→ MATERIAL PROVIDED
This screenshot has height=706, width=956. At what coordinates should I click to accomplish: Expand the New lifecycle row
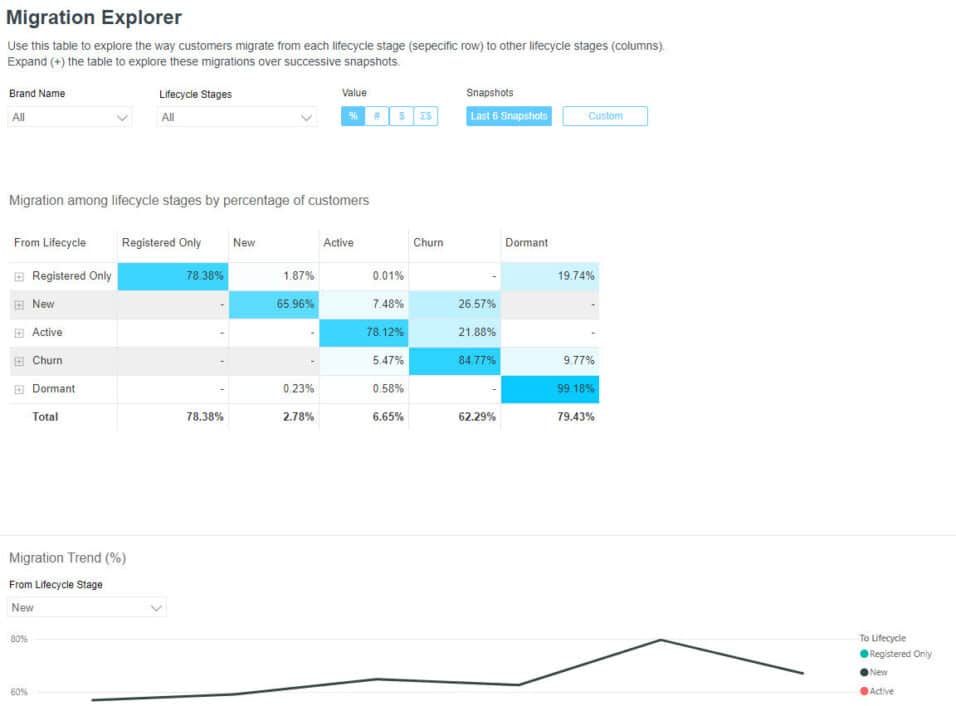pos(18,304)
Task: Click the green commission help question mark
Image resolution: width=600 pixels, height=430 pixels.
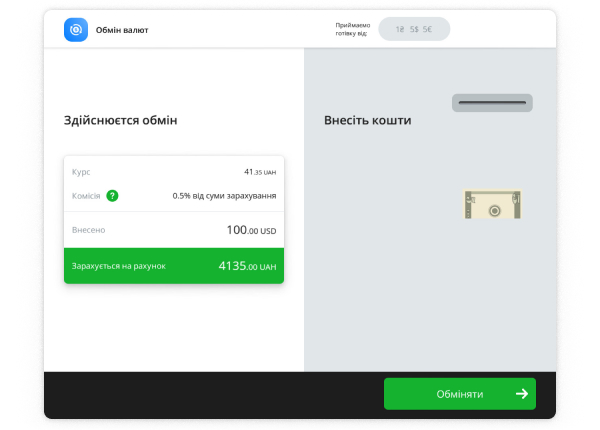Action: click(112, 195)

→ REQUIRED TASK
Reproduce the data above word for word, omitting the pictures.

→ COMPLETED EXERCISE
This screenshot has height=706, width=956. At what coordinates should I click to accomplish: Expand the New lifecycle row
pos(18,304)
Task: Click the green commission help question mark
Image resolution: width=600 pixels, height=430 pixels.
Action: click(112, 195)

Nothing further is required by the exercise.